CONSEGNA:
Trasforma in un CSV a due colonne, intitolate "testo" e "risposta", la parte dell'elenco che va dalla riga con "You are a GUI" alla riga con "pyautogui.click(x=1331, y=26)", estremi compresi. Metti una riga per ogni coppia di testo e risposta, con ciascun campo tra virgolette, gli a capo convertiti in spazi e le immagini escluse.

DATI DI PARTENZA:
● ● ●

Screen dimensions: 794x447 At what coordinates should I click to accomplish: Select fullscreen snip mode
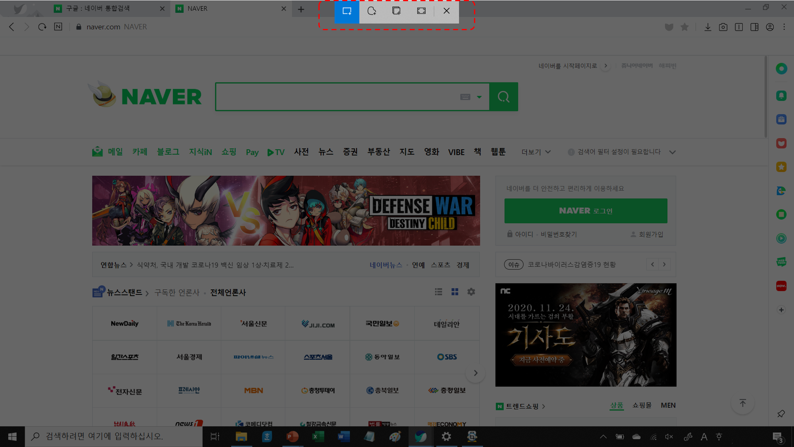point(421,11)
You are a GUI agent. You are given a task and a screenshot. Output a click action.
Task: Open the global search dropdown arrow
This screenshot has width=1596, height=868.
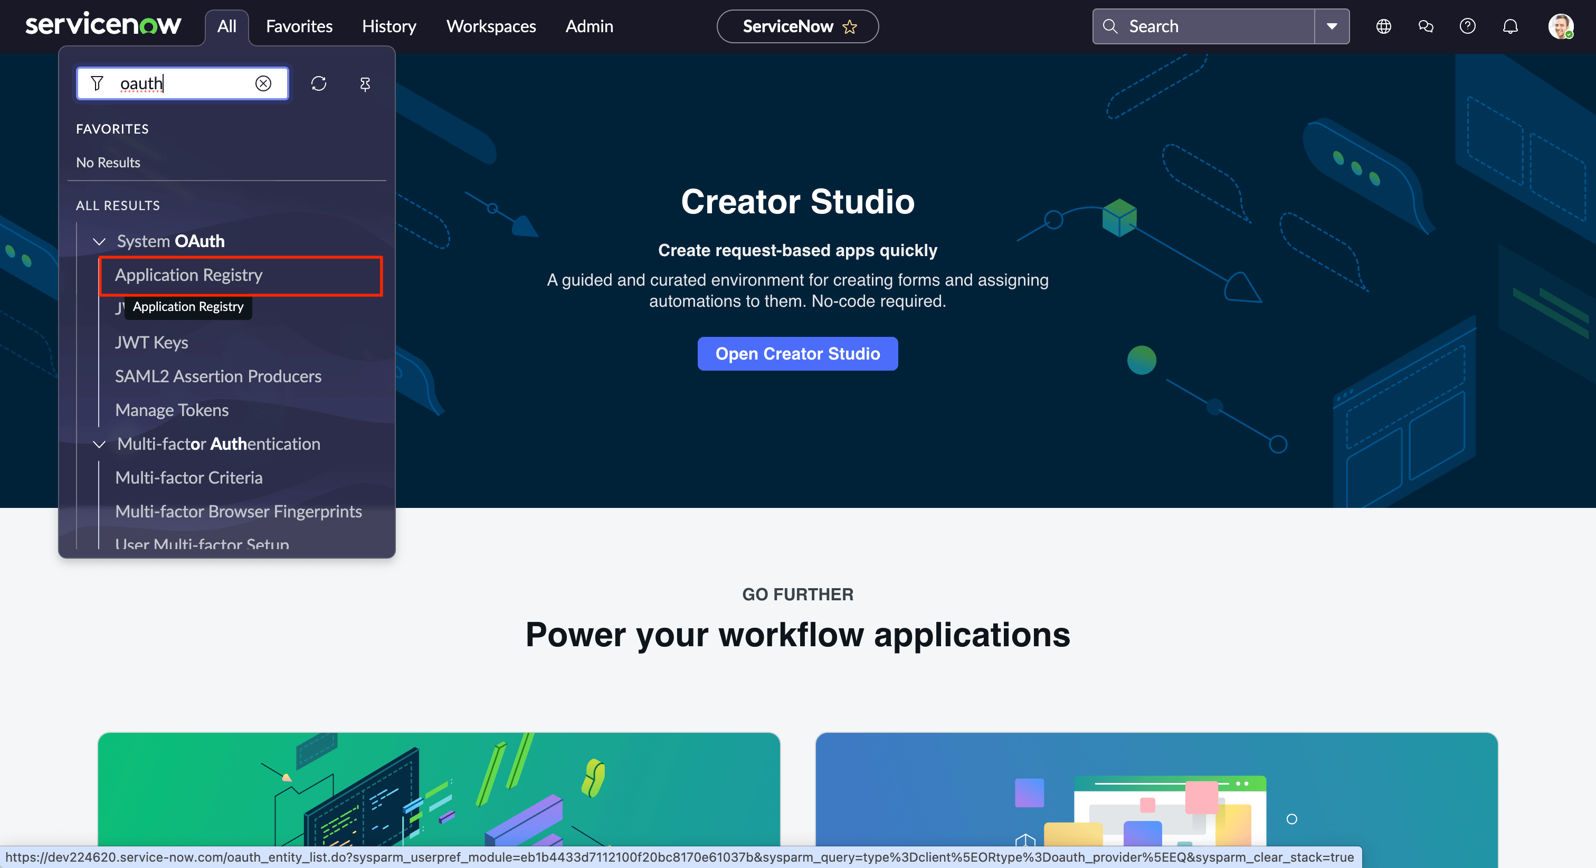pyautogui.click(x=1331, y=26)
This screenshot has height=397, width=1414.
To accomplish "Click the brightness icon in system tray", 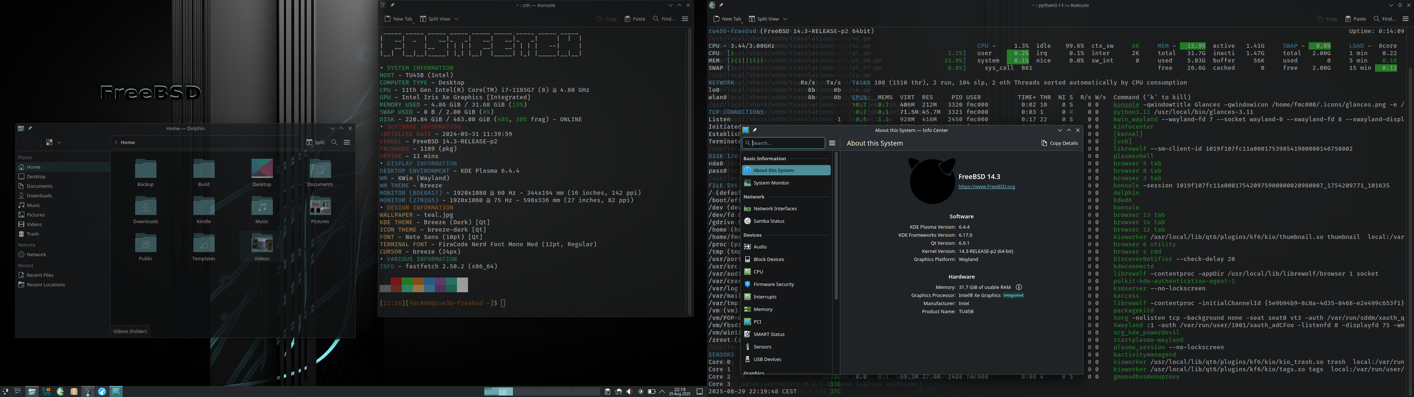I will pyautogui.click(x=641, y=392).
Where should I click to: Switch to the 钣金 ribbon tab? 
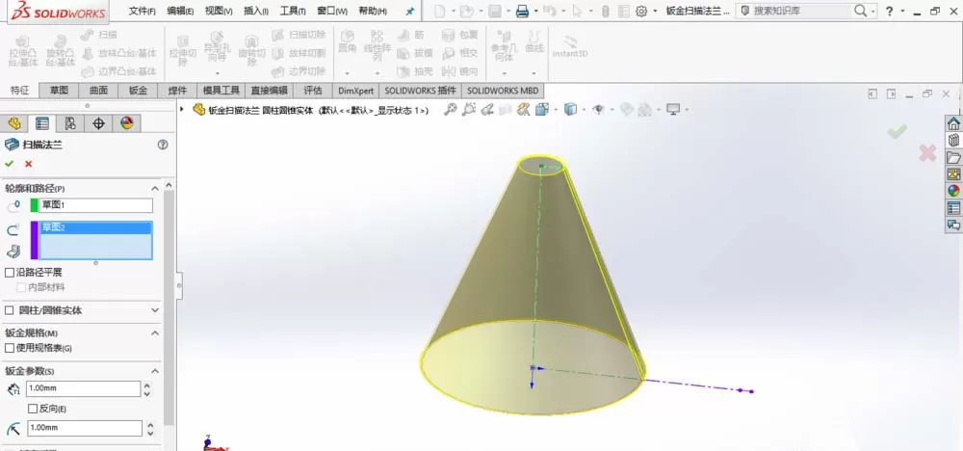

● ● ●

RISULTATO:
testo,risposta
"You are a GUI agent. You are given a task and a screenshot. Output a click action. Task: Open the global search dropdown arrow This screenshot has width=1596, height=868.","pyautogui.click(x=1331, y=26)"